#### EXERCISE INSTRUCTIONS
Copy out each line in the material below that has the word "panel".

--*--

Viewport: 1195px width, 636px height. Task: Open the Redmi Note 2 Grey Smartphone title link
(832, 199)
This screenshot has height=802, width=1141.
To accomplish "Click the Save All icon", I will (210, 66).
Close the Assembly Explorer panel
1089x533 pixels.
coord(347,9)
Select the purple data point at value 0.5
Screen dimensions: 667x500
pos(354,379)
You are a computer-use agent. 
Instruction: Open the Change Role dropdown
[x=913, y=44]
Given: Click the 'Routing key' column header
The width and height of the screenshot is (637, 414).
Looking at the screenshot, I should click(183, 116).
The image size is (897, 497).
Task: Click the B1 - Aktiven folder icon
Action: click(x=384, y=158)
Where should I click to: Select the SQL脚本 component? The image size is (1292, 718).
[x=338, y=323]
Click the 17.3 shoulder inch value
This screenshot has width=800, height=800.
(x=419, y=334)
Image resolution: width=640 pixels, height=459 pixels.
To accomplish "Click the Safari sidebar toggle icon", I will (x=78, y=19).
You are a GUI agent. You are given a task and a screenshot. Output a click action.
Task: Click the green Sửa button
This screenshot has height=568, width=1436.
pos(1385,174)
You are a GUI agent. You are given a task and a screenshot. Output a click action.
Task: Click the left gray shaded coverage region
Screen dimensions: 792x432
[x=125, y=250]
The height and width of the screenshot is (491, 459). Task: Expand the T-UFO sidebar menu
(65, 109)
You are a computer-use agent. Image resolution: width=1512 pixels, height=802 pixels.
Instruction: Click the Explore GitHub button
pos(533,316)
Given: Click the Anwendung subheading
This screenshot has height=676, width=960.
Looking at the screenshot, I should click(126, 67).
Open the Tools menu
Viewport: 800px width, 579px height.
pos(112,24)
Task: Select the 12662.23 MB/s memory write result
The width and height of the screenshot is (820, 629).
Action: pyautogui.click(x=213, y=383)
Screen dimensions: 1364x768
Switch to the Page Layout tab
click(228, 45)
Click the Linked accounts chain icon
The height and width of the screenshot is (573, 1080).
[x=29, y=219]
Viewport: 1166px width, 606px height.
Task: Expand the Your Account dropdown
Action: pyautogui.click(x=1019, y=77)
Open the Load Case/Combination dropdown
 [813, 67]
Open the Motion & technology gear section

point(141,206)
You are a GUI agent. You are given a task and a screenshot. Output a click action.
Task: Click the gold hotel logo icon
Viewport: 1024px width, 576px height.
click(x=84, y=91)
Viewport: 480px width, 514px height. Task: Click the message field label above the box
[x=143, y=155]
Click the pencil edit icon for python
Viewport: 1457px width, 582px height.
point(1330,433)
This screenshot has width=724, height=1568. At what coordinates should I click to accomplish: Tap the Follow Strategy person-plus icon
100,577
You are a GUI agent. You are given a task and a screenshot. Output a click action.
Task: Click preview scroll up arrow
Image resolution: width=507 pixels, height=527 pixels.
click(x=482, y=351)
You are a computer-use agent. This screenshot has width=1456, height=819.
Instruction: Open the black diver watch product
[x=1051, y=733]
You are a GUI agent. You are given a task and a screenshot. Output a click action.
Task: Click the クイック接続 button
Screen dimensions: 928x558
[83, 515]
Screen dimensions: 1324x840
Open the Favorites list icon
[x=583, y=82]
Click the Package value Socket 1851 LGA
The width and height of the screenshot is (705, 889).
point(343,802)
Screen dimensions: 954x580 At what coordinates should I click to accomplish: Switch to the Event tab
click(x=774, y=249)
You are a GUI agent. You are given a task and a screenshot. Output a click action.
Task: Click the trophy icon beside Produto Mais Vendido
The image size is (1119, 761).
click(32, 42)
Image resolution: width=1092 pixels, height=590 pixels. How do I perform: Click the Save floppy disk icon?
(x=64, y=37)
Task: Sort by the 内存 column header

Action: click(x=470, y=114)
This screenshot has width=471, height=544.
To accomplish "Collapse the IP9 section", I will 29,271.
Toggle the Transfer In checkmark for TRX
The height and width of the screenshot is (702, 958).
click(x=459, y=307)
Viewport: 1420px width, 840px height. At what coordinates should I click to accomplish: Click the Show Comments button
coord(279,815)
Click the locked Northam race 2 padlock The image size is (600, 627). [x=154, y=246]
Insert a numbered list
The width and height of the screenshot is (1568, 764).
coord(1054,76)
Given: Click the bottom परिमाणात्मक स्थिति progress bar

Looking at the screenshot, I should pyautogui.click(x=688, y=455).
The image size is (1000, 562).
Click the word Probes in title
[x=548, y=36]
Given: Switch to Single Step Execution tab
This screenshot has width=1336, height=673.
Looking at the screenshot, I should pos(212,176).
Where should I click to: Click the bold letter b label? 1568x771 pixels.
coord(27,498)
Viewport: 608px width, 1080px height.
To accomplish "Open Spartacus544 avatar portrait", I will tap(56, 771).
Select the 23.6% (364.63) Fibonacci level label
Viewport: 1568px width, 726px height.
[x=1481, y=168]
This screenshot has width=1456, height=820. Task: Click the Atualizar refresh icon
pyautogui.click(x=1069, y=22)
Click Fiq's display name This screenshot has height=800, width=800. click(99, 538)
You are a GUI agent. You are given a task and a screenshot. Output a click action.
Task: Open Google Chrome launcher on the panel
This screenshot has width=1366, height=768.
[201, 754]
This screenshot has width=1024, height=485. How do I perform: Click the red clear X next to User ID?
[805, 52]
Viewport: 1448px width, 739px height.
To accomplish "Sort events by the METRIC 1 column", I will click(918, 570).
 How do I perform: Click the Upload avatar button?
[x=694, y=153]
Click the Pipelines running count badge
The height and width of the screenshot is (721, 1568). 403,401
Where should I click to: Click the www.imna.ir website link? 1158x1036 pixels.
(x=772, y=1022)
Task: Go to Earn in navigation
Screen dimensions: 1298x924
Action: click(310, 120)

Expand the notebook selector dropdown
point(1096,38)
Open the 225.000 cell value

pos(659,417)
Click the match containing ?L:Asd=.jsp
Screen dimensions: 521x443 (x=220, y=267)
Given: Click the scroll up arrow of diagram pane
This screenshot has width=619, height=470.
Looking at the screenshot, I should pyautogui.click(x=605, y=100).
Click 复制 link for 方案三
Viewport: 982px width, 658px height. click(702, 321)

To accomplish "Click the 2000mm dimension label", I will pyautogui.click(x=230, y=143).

--*--

#### EXERCISE SOLUTION
Close the Assembly Explorer panel
Task: Open Google Chrome launcher on the panel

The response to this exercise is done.